The only identifier retained will be the transaction identifier.

Creating `sales_analysis` Table

CREATE TABLE IF NOT EXISTS sales_analysis AS
SELECT
    s.transaction_id,

    o.order_date,
    DATE(o.order_date) AS order_date_date,
    o.year,
    o.quarter,
    o.month,

    c.customer_name,
    c.city,
    c.zip_code,

    p.product_name,
    p.category,
    p.price,

    e.first_name  AS employee_first_name,
    e.last_name   AS employee_last_name,
    e.salary      AS employee_salary,

    s.quantity,
    s.discount,
    s.total_sales

FROM sales AS s
JOIN orders AS o
    ON s.order_id = o.order_id
JOIN customers AS c
    ON s.customer_id = c.customer_id
JOIN products AS p
    ON s.product_id = p.product_id
LEFT JOIN employees AS e
    ON s.employee_id = e.employee_id;

Adding indexes

CREATE INDEX idx_sales_analysis_order_date
    ON sales_analysis(order_date_date);

CREATE INDEX idx_sales_analysis_year
    ON sales_analysis(year);

CREATE INDEX idx_sales_analysis_city
    ON sales_analysis(city);

CREATE INDEX idx_sales_analysis_category
    ON sales_analysis(category);

The sales_analysis table now stores both timestamp-level and date-level order information and will serve as the base table for all filtering examples in this session.

Warning

We are going to learn the JOINs so for now do not worry and simply capy and paste the above code

WHERE

When conducting an analysis, you will almost never work with every single record in a database.
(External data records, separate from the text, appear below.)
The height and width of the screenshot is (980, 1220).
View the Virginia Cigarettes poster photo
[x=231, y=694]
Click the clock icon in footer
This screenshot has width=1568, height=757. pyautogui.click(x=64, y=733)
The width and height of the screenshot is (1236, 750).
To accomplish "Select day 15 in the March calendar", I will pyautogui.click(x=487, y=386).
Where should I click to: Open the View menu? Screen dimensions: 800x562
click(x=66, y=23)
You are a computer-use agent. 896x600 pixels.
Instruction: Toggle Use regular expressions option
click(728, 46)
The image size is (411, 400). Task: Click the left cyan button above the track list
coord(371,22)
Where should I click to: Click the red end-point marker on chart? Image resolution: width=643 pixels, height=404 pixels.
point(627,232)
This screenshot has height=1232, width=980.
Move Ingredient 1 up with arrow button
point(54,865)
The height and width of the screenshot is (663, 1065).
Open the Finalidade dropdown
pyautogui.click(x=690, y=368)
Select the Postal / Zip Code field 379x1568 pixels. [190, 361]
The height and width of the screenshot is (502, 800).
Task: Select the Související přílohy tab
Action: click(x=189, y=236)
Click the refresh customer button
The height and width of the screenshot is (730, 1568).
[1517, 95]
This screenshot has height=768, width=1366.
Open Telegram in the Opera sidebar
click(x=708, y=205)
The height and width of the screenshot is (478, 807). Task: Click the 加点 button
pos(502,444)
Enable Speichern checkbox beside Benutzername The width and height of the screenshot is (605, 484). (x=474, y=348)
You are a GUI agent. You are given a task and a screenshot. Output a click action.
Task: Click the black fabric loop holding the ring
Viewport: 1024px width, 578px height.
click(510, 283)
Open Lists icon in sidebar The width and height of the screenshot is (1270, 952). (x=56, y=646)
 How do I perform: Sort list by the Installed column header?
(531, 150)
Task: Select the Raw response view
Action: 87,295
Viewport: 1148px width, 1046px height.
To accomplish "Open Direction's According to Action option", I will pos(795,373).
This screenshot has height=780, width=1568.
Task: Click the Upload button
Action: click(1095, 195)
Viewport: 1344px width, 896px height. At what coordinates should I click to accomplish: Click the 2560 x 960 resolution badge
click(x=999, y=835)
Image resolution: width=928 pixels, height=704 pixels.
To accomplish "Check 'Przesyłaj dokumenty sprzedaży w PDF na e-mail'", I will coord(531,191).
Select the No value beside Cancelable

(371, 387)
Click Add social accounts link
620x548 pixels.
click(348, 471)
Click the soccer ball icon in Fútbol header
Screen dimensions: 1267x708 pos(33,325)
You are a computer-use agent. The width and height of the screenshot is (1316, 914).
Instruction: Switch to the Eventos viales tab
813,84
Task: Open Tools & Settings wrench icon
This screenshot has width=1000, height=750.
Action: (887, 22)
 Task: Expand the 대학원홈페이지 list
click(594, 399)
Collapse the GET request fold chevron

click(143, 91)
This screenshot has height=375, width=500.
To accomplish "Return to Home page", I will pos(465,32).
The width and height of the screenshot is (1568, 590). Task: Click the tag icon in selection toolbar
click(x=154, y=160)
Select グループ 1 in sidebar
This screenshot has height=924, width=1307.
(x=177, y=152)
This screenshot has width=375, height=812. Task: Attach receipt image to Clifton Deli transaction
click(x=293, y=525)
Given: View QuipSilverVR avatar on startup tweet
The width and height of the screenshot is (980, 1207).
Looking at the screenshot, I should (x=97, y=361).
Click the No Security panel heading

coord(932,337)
Instead, you will focus on a specific subset of data that is relevant to the business question you are trying to answer.

In the context of our case study, this might mean

analyzing sales made in a particular year,
transactions with high discounts,
products belonging to a specific category, or
customers from a certain city.
etc.

To extract only the records that matter for your analysis, you need to filter the data.

In SQL, filtering is primarily done using the WHERE clause. The WHERE clause allows you to include or exclude rows based on conditions applied to columns in your tables.

Tip

For example, you may want to look only at sales where:

the total sales amount exceeds a certain threshold,
orders placed in a specific quarter
products priced above the average.

To define these filtering conditions, the WHERE clause is combined with operators.

Some of these operators are intuitive and closely resemble everyday language, such as BETWEEN, OR, IN, AND or LIKE.

By understanding how these operators work, you can precisely control which rows from tables like sales, orders, products, or customers are included in your analysis.

Simple WHERE Conditions

JUST a REMINDER

You can filter rows based on a single condition.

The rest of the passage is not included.